Toujours sur le site Rue 89, un commentaire ajoute la précision suivante :

« Le gouvernement chinois prend très au sérieux cet incident et fait passer aux étudiants le message qu’il ne tolérera aucun autre comportement de ce genre. De leur coté, la majorité des étudiants chinois condamne l’action de ce groupe d’étudiants, ils demandent au gouvernement chinois de prendre des sanctions exemplaire envers ce groupe d’étudiants qui, selon eux, déshonore l’image des étudiants et de la Chine entière. L’histoire prend une tournure qui ressemble tristement aux événements de la Révolution Culturelle. Plus de 40’000 blog chinois appellent à cette chasse aux étudiants pour qu’ils soient roués de coups en public… Les familles affirment avoir envoyé leurs enfants en province pour éviter qu’ils soient lynchés, mais disent ne pas être certaines qu’ils soient en sécurité. »

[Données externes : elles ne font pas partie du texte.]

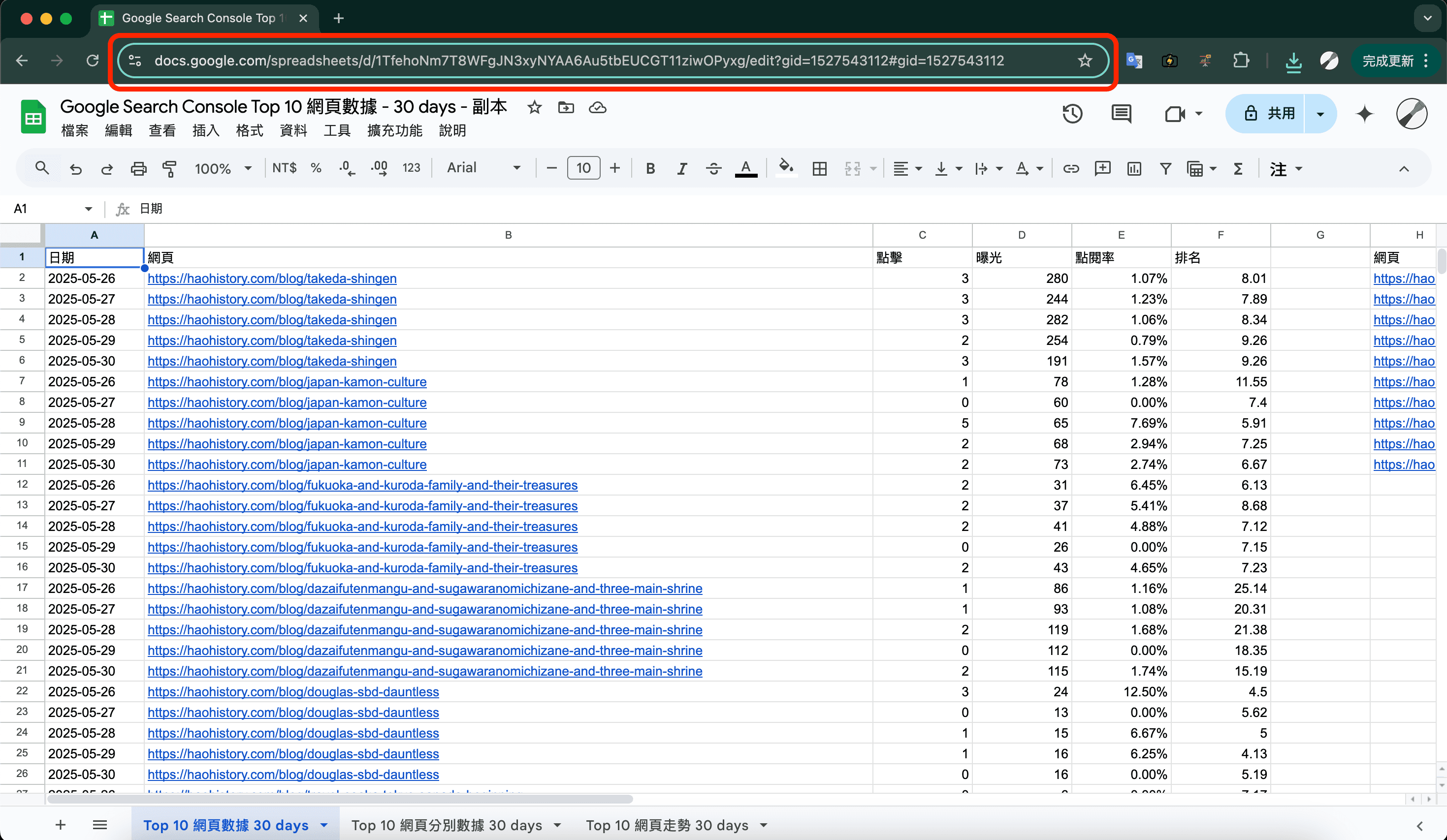The image size is (1447, 840).
Task: Open the functions Σ icon
Action: tap(1238, 168)
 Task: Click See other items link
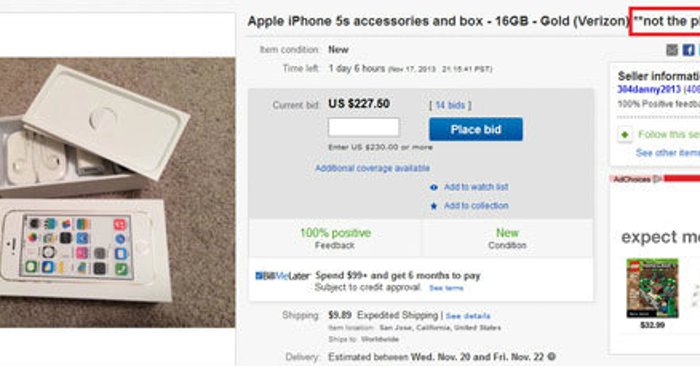pyautogui.click(x=668, y=153)
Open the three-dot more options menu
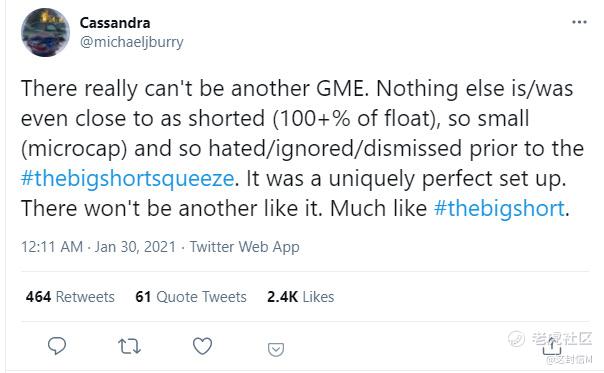Viewport: 604px width, 373px height. pos(579,22)

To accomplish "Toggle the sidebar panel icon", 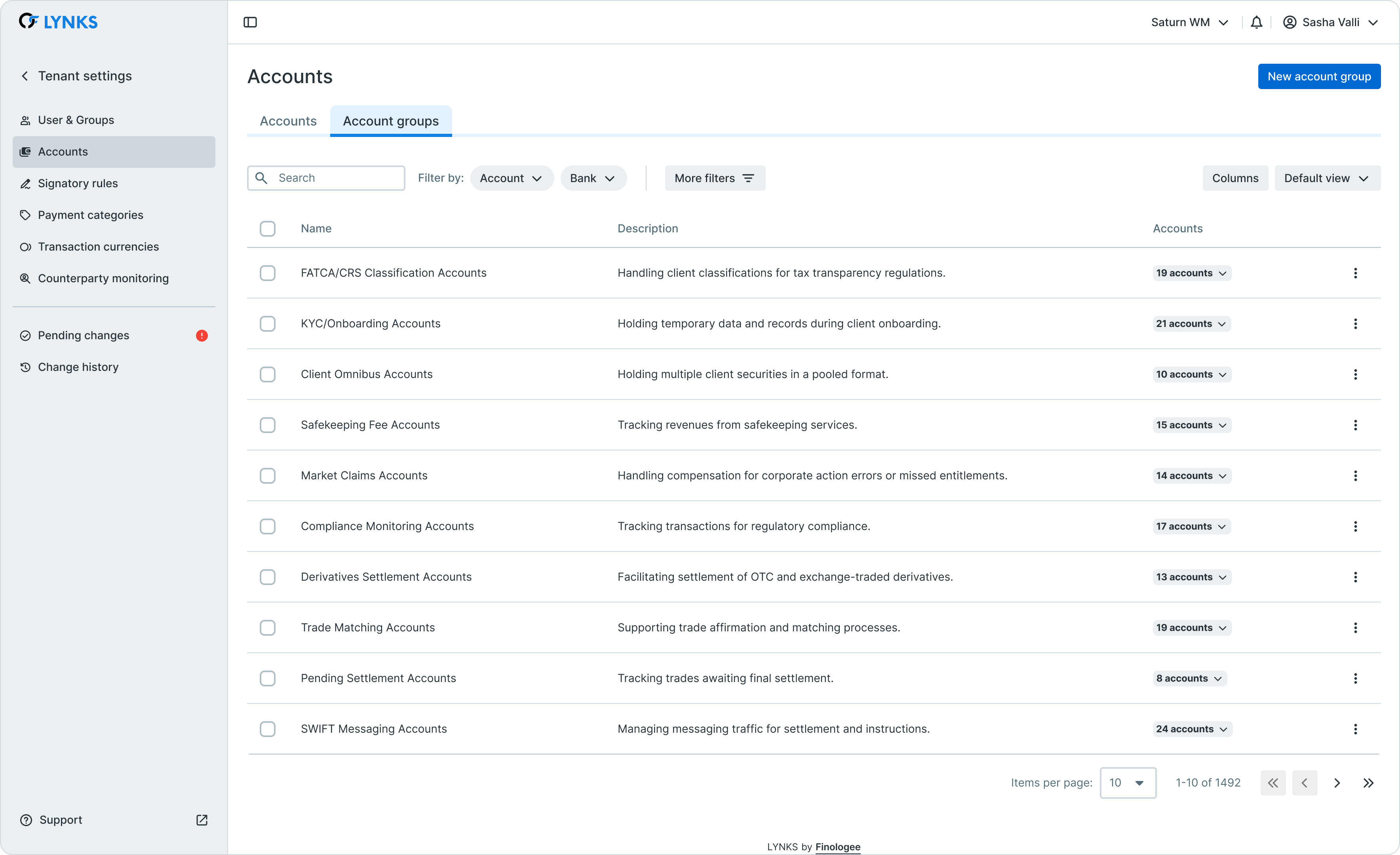I will pos(250,22).
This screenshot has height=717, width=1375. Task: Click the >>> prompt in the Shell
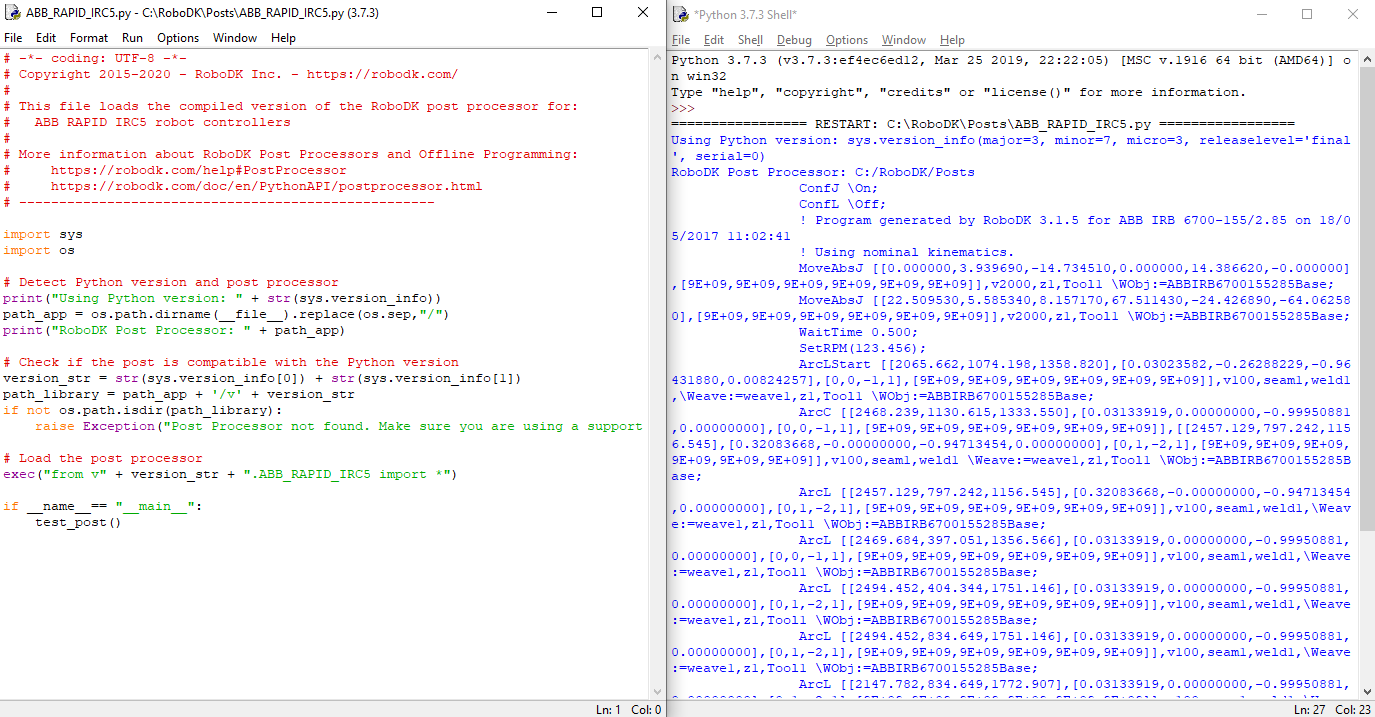[683, 108]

Impressionnant, n’est-ce pas ? Le ton du commentaire, qui parle d’une « triste ressemblance » avec la Révolution Culturelle , est bien sûr hors de propos (à cette époque, le must, c’était de battre ses professeurs, et non de le défendre), mais il est révélateur, une nouvelle fois, de cette pensée unique occidentale dans laquelle les droits individuels sont placés loin au dessus de l’intérêt public. Décidemment, je n’arrive pas à me ranger du côté de ces idéologues, et je me réjouis au contraire de la tournure qu’a pris cette affaire, car elle nous apprend des choses très positives sur le sens de la justice et de l’ordre tel qu’ils sont conçus dans la population chinoise.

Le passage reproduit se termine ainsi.